Souvent lorsque l'on me pose la question suivante : « Et toi, tu fais quoi dans la vie ? », je ne sais trop quoi répondre.

 

Selon mes interlocuteurs je vais demander une précision, ou bien amener une réponse sans appel ou presque.

J'aime répondre une connerie du style « Dans la vie ? Et bien je fais des lessives, parfois je prends des douches. Il m'arrive également de manger des trucs… » (Là encore selon la personne je peux remplacer le « verbe » manger par « chier », mais évitons de sombrer dans une vulgaire scatologie de bas étage, je vous en prie !).

 

Cette réponse est faite pour les gens que j'aime placer dans une catégorie que j'estime un peu plus que les autres, à savoir celle des gens que je pense suffisamment intelligents pour avoir de l'humour, du recul et qui comprenne que finalement leur question posée ainsi n'a pas beaucoup de sens.

 

Je l'ai déjà dit, mais j'aime créer des catégories et y mettre les gens. A savoir que rien n'est figé, mais rarement les cons remontent dans les étages supérieurs. Par contre on peut, vite fait, glisser dans la mare aux crétins !

 

Sinon la réponse sans appel consiste à dire ce que je vois chaque mois en haut à gauche sur ma fiche de paie…Sexy non ?

Il va de soi que cette réponse est offerte à ceux qui ne m'inspirent pas confiance et avec qui je n'ai pas spécialement envie de converser.

 

Vous voilà donc au courant que chaque mois je reçois un salaire. Par les temps qui courent j'ai comme l'impression qu'on est de moins en moins.

Toutefois un ange gardien doit veiller quelque part sur moi car je n'ai jamais connu les affres d'un quelconque licenciement ni même d'une période sans emploi. Voilà 12 ans environ que j'ai terminé mes études et j'ai toujours bossé. Ça n'est en soi pas un exploit du tout, mais je réalise que j'ai eu finalement pas mal de chance.

 

Car même à la période la plus noire, celle qui a vu votre serviteur passer plus de temps dans les hôpitaux et les cabinets des psychiatres qu'au travail, mon boss m'a toujours soutenu et a fait montre d'une patience et d'une humanité incroyable.

Donc une bonne décennie sur le marché du travail, et une bonne décennie à trimer.

En même temps je ne suis pas non plus au fond d'une mine en train de pousser des wagonnets, par exemple j'écris ces lignes depuis mon bureau en pleine semaine à 13 heures avec un bon vieux disque de Johnny Cash à fond les ballons ! Y'a pire comme conditions de travail.

Depuis toujours j'ai du remplir un besoin de création. Que ça soit de la musique, des textes divers, de la poésie ou des dessins. Durant de nombreuses années j'ai eu du mal à vivre avec ce dilemme qui est de dénoncer un monde dans lequel je n'étais pas à l'aise et en même temps d'y participer plus qu'activement !

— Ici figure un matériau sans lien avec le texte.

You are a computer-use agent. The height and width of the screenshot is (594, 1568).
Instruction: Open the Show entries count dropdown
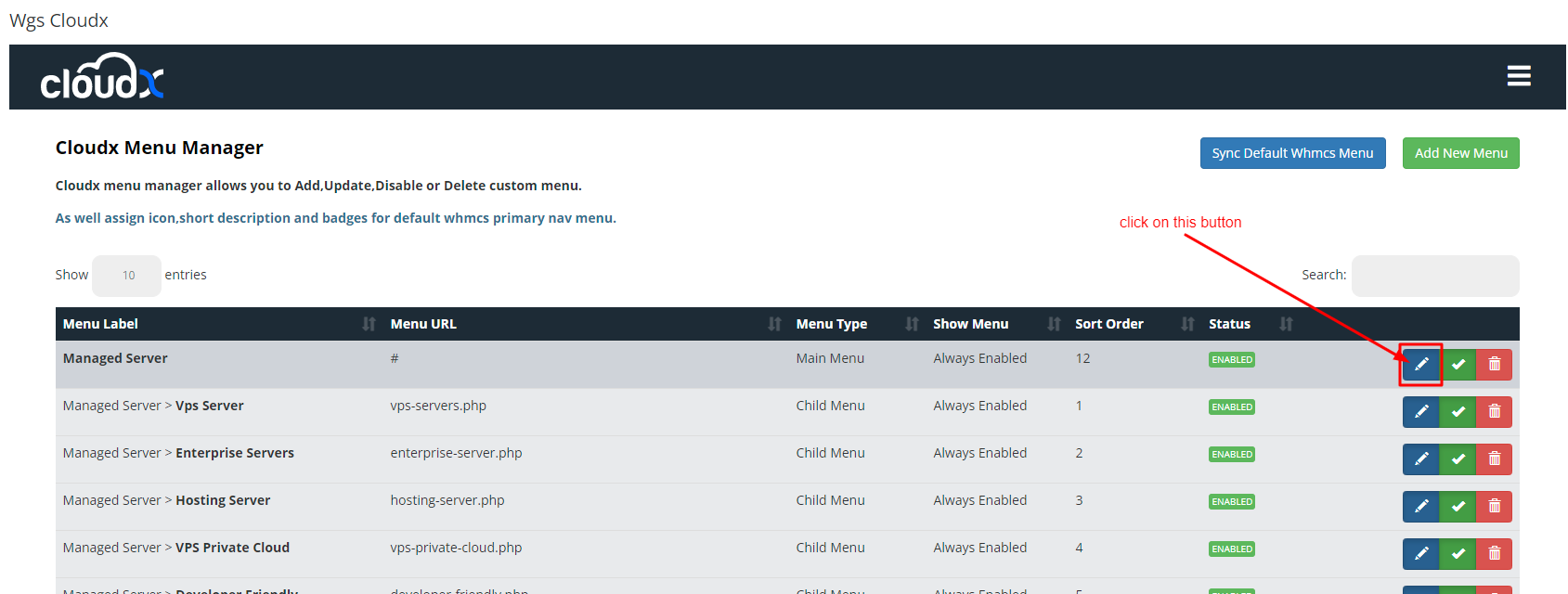pos(127,276)
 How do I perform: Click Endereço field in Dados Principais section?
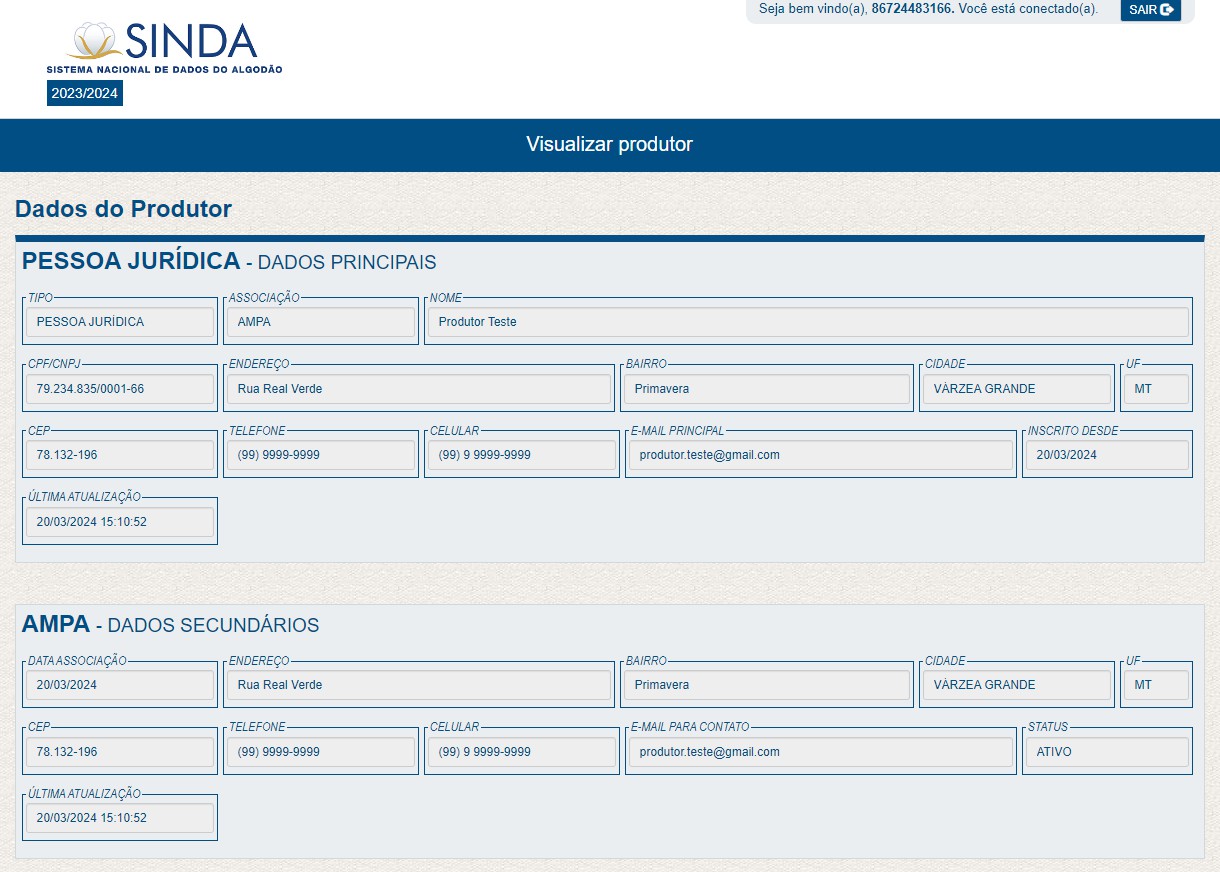418,389
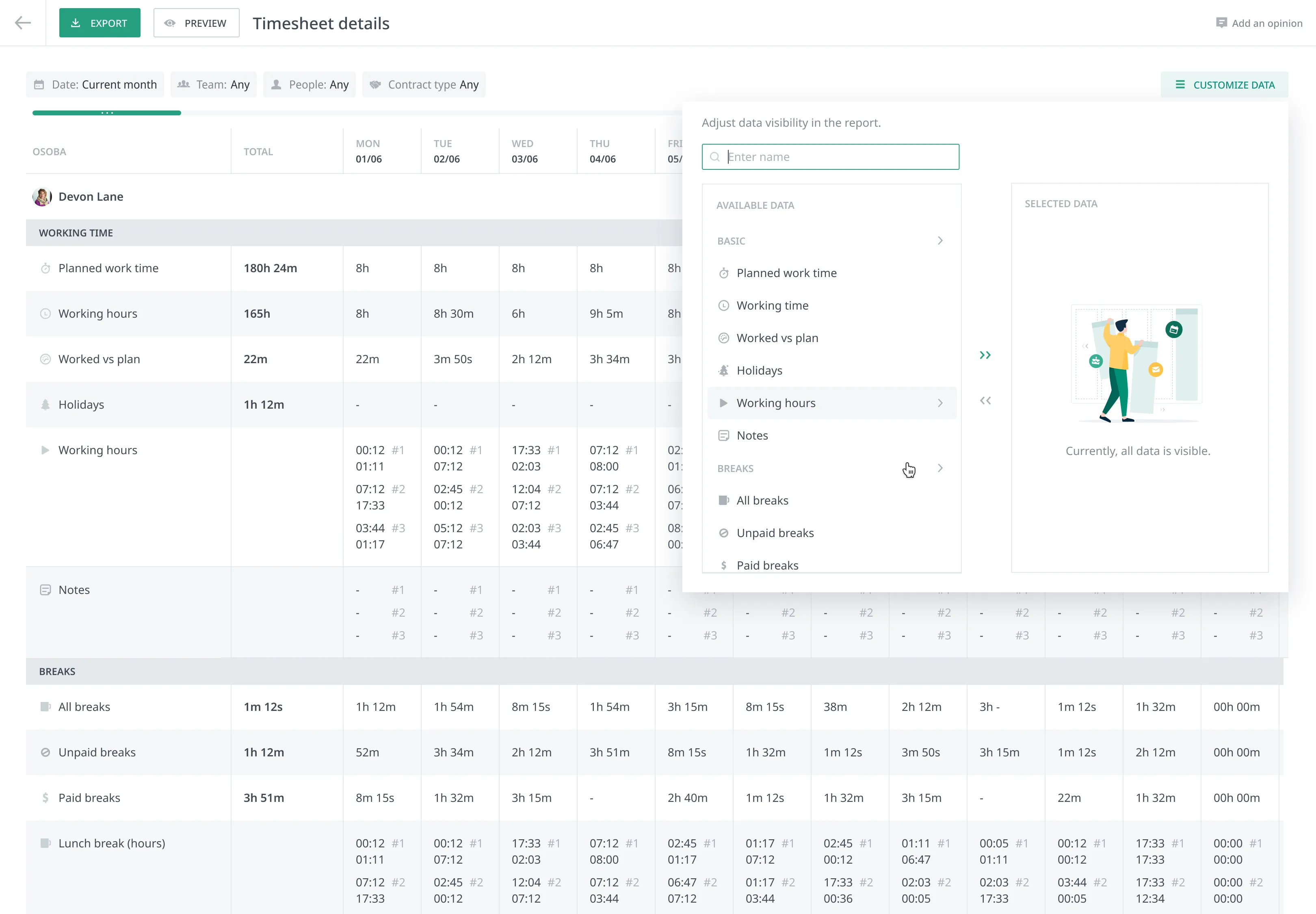Click Devon Lane's avatar picture

42,197
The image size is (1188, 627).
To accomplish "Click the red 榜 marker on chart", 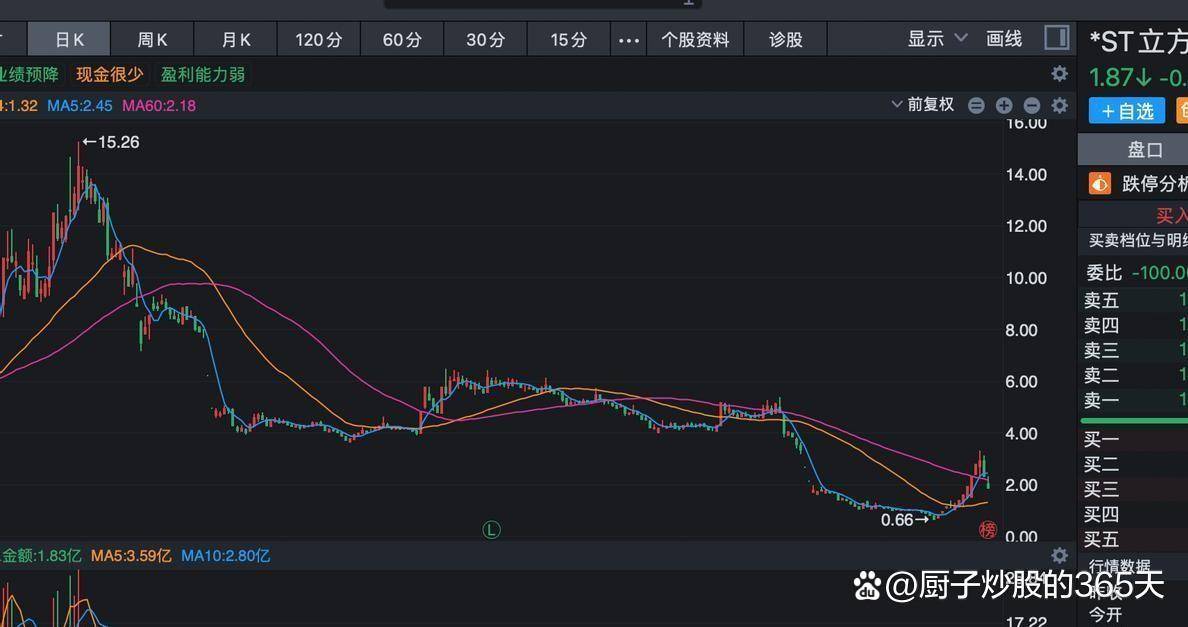I will pos(987,530).
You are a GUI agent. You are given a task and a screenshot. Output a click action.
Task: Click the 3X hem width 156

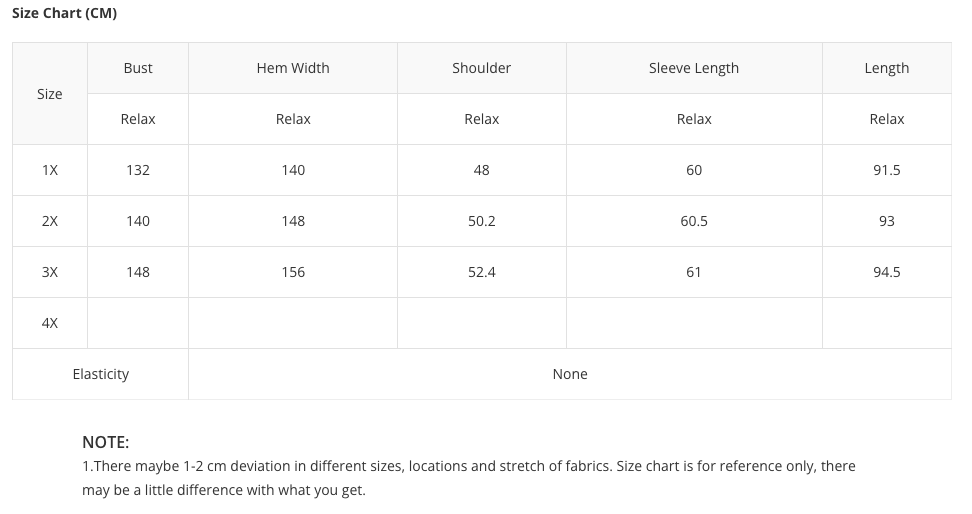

Néanmoins je bosse dans le divertissement qui, même s'il est d'une rare bêtise parfois, n'en reste pas moins encore emprunt de cette culture des « saltimbanques » qui fait que se mêlent le plaisir, le travail, les amitiés et parfois (souvent) la défonce.

C'est perturbant pour certains, mais je n'ai connu que ce milieu et n'ai jamais mis une cravate pour aller au boulot, donc pour moi c'est plutôt normal.

 

Mais en fait ça n'est pas spécifiquement de ça dont je voulais parler aujourd'hui. Car en terme de dilemmes de vie j'en ai quelques uns à exposer, certains aberrants, d'autres drôles, les derniers parfois pathétiques…mais nous verrons ça un autre jour si vous le voulez bien.

 

Non ce qui m'interpelle est une discussion que j'ai eu hier midi avec les gens qui partagent mes tâches depuis 8 ans maintenant. On a fait grandir cette boîte, on s'est fait une place dans ce milieu affreusement inhumain qu'est le microcosme de la télévision. On a fait des sacrifices dans nos vies, des choix qui furent parfois douloureux, on a vu des gens passer et ne pas pouvoir rester car le rythme, les horaires et le sens des choses étant parfois assez abscons pour le néophyte.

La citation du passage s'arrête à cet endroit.